I paused. “Is Hawk dictating to the Erickson-Meyers clan now?” I asked.
Gustolf smiled. I’d asked the right question. “No. Kara has been elected to speak for us, even with the house arrest. She says the fastest way to find out the truth is to let you do your thing.”
“Good for her,” I said, and meant it. “Is she giving out a lot of orders?”
“Yes, but they all make sense.”
Even better; from the look of him, she’d won their respect, no small thing. Kara had just become a major player in the Guild, at least until the Erickson-Meyers family sent somebody over from Europe, which they might decide not to do.
“You want him in or out?” Gustolf asked, referring to Stone.
Now I smiled. Choices. And, surprisingly, a Kara I recognized was working for me behind the scenes. Maybe she hadn’t betrayed me after all. They had said she’d spoken for me.
“I’d rather take a look without him the first time,” I said. “It’s an easier read.”
“Go ahead.” He moved out of the way.
Stone sent him some kind of private message over telepathy, and Gustolf crossed his arms.
“Kara says Adam’s the expert,” Gustolf said, out loud, making a point. “What he wants goes until Kara says differently. I’ve told you before. What Johanna has to say is her business. She has the right. But we’re not letting this go. Nobody’s getting in without permission.”

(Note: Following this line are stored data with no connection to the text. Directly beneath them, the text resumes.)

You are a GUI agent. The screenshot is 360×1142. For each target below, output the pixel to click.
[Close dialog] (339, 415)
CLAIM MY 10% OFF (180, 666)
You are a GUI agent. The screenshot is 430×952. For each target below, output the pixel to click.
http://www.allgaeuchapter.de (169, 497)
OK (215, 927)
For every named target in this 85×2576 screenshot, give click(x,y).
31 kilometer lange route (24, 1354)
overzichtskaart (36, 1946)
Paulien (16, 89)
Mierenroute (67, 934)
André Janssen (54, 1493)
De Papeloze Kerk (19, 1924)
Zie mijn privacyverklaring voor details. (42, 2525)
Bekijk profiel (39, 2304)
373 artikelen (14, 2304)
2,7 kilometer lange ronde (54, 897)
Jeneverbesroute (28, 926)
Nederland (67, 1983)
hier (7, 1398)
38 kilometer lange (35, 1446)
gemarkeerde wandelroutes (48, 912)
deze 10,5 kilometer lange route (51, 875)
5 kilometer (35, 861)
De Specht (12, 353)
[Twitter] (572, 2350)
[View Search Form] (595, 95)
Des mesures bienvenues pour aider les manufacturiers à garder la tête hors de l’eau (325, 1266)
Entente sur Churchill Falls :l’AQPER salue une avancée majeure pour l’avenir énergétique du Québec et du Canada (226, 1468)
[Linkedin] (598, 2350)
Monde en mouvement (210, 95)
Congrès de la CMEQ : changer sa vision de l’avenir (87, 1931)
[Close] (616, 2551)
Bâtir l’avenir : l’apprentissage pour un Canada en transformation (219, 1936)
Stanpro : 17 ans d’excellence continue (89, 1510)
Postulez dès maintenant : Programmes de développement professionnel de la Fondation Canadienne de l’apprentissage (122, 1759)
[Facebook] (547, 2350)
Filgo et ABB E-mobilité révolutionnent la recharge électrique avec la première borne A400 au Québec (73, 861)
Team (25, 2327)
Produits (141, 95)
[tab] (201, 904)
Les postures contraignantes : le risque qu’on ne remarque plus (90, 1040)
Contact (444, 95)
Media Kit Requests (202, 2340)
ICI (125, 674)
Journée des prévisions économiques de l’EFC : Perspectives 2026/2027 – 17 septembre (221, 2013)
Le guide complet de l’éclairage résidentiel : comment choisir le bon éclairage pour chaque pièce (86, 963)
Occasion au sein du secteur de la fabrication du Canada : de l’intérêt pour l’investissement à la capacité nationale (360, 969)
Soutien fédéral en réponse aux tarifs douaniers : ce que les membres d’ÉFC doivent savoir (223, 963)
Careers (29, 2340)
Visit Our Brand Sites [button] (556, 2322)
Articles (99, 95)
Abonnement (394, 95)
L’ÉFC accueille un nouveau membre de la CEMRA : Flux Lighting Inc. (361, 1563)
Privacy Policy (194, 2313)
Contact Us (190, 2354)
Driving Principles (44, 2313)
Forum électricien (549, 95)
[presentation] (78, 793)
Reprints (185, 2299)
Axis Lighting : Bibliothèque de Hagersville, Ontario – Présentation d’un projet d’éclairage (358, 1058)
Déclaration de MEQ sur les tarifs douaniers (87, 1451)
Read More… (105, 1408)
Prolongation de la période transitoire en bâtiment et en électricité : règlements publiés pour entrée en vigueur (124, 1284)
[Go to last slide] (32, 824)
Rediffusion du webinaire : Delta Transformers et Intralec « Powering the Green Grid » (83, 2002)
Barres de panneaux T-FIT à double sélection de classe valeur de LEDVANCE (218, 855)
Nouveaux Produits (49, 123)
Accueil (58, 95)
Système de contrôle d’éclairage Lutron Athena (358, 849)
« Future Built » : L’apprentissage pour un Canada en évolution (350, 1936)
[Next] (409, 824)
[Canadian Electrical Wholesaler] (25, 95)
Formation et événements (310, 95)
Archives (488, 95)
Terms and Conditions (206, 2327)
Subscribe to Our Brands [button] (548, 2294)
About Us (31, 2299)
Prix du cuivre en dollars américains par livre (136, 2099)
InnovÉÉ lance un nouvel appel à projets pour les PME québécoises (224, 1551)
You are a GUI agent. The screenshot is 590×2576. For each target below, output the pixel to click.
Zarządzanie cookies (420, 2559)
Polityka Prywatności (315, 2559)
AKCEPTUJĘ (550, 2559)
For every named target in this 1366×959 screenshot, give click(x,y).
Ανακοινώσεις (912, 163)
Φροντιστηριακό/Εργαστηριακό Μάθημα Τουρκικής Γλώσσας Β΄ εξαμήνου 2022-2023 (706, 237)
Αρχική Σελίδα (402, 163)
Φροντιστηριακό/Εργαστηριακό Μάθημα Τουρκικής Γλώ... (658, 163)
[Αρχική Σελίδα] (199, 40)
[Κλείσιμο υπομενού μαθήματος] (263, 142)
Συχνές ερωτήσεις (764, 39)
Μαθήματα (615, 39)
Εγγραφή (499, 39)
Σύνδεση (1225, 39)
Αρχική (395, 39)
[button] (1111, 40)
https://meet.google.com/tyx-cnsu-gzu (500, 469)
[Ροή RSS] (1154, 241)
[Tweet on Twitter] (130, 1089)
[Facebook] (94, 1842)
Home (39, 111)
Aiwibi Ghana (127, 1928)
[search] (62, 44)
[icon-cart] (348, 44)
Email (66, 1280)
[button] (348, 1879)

Stone sent something else; I got the edge of its passage through Mindspace but no real content.
“Enforcement has already made its position clear,” Gustolf said. “If you go through me, the rest of the family would be glad to show up in response.”
Stone looked frustrated. “We’re on the same side,” he said. “I am not the one trying to eliminate evidence. That’s not me.”
A disturbance in Mindspace—
And a one-foot flame appeared in Gustolf’s hand. His humor was gone. “You try to influence me again and I will burn you alive.”
The air nearly crackled in front of Stone as his mind settled for battle. Enforcement training was brutal. He’d probably been burned before and wouldn’t blink at doing it again. With Guild medics on standby, your opinion of serious damage changed radically.
“Stop,” I said.
Both glanced at me. Heat poured from the flame in Gustolf’s hand. Mindspace rippled from the force Stone was holding in potentiality.
“We all want the same thing,” I said carefully. “Guild First would love you fighting among yourselves. Gustolf, Kara trusts Stone’s judgment. Stone, Gustolf is protecting his family against people who are trying to destroy evidence. Both of you want the same thing. All I need is ten minutes to check out this crime scene. Can you wait ten minutes?” I asked, hitting the number deliberately hard.
Gustolf turned off the flame.
Stone slowly let the energy dissipate.
“We’ll wait,” Gustolf said.
Stone thought about that with a cop’s cold calculation. Finally: “He doesn’t touch anything.”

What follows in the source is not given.